Middle School Jitters Advice

Written by Sierra Alvis

Fall will be here sooner than you think and its back-to-school time.  For some, this means entering middle school which means new responsibilities. The prospect of new teachers, school dances and bullies doesn't worry 10-year-old Saga Beedy. In fact, she can't wait to enter middle school.
Tips on helping your sixth grader:
Before the first day of school, walk your child through campus. Help map out his classes and practice opening his locker.
Encourage your child to participate in a sport or club to help establish his sense of belonging.
Teach your child to tackle tasks one at a time and not to get overwhelmed by the big picture.
Help your child keep an organized binder and filing system. Create a calendar that pinpoints important test and project due dates.
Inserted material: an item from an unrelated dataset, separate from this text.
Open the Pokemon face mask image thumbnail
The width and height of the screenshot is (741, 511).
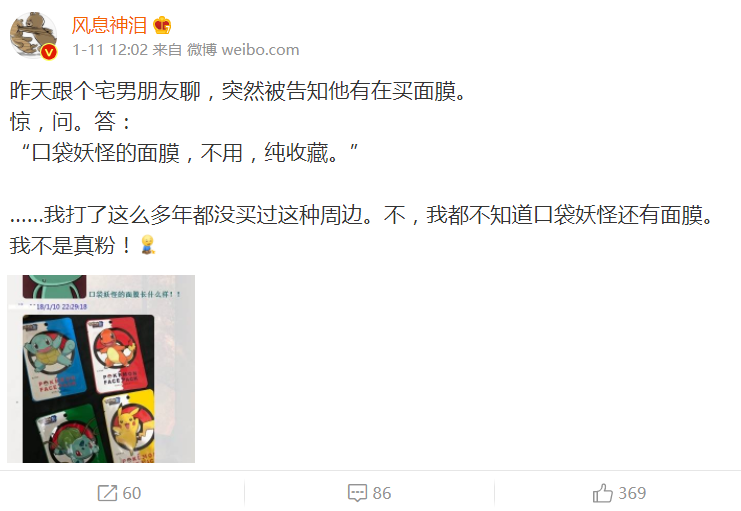pyautogui.click(x=101, y=369)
"I'm kinda nervous," says Saga. "But I'm really excited about my new teachers, more homework and getting to switch from class to class."

Saga is confident she'll be able to successfully juggle her school schedule with other activities. She has a solid network of friends and family, and knows enough kids in the seventh and eighth grades to recognize friendly faces in the halls.

However, not all middle schoolers are as lucky as Saga. Many adolescents enter sixth grade without the faintest idea of how to get organized or study for important tests, says Hansi Linn, a primary school teacher in San Francisco.

"Up to this point, a 10-year-old's school life consisted of one room, one teacher and the same kids. Middle school is an entirely new ballgame," she says.

Problems pop up when kids lack the vocabulary to describe the stress and anxiety they may encounter, explains Linn. Combine that with hormones, school dances and gym class, and you've got a big challenge for both kids and parents. "They might not know how to get help or even understand that they need it."

What advice can she give parents?

"Offering extra support can definitely give children a leg up in succeeding both socially and academically," Linn says.

Saga and her mother are a good example of a family that works together. Part of Saga's confidence may be attributed to her mother's role in preparing her.

Along with coaching her daughter on studying and organizational skills, Saga and Åsa Ollsson (her mom), a cultural arts director for Girls Incorporated have joined a mother-daughter support group. Together they attend weekly meetings where they ask questions and talk through anxieties. If a girl is having a problem, she can ask any of the moms for advice.

At the same time, Ollsson believes that parents need to trust their child's good judgment.

"Whether you've prepared them or not, it's a difficult time for kids," says Ollsson. "But I'm not nervous. The girls know they'll be faced with making decisions and if they do make mistakes, they'll learn from them."